Textbooks should printed as multiple slim softcover volumes, slipcased together, so you only need to tote one folio about the thickness of a moderate fashion mag with you at any given time.

An RSS reader-type tool that provides the negative image, gathering the unnoticed, ignored, and unpopular — what’s being produced and receiving no notice? How would you disaggregate this information from all the noise?
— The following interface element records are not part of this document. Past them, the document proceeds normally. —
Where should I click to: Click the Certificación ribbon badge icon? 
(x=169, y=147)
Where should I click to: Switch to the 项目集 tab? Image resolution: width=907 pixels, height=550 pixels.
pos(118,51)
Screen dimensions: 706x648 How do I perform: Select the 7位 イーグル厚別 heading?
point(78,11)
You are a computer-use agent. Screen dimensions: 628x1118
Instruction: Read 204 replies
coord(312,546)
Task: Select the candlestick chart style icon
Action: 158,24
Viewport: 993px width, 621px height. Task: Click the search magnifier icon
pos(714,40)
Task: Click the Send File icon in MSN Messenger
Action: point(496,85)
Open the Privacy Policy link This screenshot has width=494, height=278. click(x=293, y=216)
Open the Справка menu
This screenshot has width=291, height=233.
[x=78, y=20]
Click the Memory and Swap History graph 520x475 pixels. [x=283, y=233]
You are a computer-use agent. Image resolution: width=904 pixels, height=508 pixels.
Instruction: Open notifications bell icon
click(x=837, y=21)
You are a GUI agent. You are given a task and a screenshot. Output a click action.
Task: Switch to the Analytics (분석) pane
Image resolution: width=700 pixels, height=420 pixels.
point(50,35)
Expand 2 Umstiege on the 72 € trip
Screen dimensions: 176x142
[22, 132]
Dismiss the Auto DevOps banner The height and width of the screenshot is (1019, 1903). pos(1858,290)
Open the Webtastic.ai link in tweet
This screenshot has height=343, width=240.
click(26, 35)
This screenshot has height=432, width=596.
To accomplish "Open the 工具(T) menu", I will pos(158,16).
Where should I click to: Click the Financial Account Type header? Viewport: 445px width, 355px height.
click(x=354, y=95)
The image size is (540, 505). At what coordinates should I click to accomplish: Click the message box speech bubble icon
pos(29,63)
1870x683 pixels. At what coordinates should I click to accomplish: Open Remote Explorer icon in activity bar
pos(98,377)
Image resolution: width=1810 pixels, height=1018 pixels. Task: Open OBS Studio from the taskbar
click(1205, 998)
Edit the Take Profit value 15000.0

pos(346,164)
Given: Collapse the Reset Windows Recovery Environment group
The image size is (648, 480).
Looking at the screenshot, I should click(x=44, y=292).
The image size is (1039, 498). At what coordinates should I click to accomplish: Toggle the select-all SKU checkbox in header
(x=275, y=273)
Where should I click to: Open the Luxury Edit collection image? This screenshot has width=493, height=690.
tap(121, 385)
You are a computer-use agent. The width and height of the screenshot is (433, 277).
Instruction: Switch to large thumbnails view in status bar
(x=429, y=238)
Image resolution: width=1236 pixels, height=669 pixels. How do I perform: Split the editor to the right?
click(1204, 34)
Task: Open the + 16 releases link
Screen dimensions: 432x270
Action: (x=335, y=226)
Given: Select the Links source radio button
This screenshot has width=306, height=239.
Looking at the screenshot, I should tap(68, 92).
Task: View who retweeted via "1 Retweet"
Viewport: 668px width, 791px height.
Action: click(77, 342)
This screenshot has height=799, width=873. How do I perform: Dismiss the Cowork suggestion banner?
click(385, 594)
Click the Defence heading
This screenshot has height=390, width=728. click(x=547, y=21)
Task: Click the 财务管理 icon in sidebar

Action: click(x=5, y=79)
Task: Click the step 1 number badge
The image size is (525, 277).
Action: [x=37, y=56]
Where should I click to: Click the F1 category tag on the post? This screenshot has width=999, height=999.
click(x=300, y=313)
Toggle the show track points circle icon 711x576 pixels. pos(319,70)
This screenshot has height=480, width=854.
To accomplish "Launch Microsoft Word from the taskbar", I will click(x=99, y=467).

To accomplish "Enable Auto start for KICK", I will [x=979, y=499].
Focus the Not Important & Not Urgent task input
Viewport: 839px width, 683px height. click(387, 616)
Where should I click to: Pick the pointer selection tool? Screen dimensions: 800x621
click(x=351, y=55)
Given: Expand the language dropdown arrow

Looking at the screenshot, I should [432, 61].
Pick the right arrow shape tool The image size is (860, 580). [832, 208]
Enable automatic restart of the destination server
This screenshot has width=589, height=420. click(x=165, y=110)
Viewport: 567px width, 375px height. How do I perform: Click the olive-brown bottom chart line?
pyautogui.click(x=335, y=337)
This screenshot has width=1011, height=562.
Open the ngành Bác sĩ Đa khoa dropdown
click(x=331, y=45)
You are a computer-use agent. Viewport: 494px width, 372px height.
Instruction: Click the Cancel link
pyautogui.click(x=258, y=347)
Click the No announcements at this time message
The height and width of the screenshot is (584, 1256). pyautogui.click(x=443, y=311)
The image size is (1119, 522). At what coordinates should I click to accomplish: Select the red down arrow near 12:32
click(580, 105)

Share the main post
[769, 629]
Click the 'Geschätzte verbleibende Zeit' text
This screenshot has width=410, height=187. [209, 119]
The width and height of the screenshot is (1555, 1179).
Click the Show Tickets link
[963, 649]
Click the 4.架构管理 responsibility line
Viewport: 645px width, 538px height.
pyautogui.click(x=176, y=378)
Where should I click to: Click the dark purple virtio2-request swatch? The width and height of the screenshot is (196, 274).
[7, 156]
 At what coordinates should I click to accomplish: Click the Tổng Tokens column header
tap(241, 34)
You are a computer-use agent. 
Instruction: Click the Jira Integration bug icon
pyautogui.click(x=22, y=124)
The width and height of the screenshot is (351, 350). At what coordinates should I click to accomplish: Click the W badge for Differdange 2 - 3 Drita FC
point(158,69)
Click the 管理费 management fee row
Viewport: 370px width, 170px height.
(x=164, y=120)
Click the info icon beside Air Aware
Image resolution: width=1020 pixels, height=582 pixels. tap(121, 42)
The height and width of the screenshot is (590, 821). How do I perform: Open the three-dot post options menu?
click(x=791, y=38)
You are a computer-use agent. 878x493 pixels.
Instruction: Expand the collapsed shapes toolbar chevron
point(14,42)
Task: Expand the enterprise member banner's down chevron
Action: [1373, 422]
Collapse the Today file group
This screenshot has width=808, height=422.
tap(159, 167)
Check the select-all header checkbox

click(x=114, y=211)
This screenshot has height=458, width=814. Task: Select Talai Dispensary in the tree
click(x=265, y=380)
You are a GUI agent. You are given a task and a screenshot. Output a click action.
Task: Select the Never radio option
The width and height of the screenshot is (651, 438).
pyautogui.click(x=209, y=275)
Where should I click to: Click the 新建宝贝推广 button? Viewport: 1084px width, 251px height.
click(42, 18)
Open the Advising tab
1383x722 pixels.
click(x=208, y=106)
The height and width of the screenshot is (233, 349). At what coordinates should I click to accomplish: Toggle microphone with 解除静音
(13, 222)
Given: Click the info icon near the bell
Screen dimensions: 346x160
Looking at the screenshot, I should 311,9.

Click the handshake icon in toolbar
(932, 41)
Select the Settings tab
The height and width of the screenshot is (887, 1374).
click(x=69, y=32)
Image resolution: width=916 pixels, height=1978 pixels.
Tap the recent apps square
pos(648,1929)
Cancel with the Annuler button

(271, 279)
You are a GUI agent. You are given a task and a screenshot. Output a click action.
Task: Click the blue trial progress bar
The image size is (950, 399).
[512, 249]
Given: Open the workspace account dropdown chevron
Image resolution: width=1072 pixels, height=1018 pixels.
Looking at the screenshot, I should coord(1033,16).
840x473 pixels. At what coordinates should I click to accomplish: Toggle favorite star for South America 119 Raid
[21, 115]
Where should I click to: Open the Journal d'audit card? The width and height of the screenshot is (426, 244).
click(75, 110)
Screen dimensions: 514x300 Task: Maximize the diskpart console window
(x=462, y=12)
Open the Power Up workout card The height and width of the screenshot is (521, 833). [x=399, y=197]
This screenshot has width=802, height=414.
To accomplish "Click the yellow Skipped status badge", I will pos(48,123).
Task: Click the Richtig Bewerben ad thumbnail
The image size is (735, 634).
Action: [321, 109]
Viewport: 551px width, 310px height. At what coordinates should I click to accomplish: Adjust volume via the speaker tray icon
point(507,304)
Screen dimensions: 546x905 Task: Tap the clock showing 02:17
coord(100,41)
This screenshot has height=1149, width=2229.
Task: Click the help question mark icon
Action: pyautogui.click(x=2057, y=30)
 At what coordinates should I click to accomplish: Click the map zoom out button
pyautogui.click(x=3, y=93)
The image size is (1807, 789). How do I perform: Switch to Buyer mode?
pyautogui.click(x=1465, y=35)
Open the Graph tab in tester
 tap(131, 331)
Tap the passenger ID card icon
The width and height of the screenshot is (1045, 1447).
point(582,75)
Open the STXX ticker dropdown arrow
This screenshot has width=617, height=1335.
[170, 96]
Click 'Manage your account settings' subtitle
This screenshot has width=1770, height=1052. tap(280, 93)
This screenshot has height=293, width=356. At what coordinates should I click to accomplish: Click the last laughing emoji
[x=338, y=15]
A lot of social network problems seem to stem from people not knowing which audience they’re addressing. It would be neat to have a visual guide for that — like tiny silhouettes of people at the bottom of the screen, representing everyone who will receive / can see what you’re publishing given your privacy settings and network at that moment. A chat can have one person down there, a photo or status update for a certain circle a little group of varied heads and upper bodies, an entirely public post a line of silhouettes all along the base of the window. Immediate visibility of the to-whom.

CURRENT READING

Hollis Frampton, ed. Bruce Jenkins: On the Camera Arts and Consecutive Matters: The Writings of Hollis Frampton (MIT, 2009). Never less than demanding and fascinating — not least when talking about the then-nascent digital future where computation and video meet. “Things find their true shapes most readily as they look at themselves.”

Dino Buzzati: Poem Strip (NYRB, 2009). Myth as a poetic Pop Art comix fairy tale. “Perhaps even the Earth is tired / and slowly it deflates on God’s knee.”

Eames Demetrios: An Eames Primer (Universe, 2001). “Charles had a trick of being able to throw a pushpin into a wall. Sometimes a visitor would see him do it. Then Charles would suggest that the visitor try it. How? Just do it. And very often the visitor would get it the first time but would not be able to repeat it.”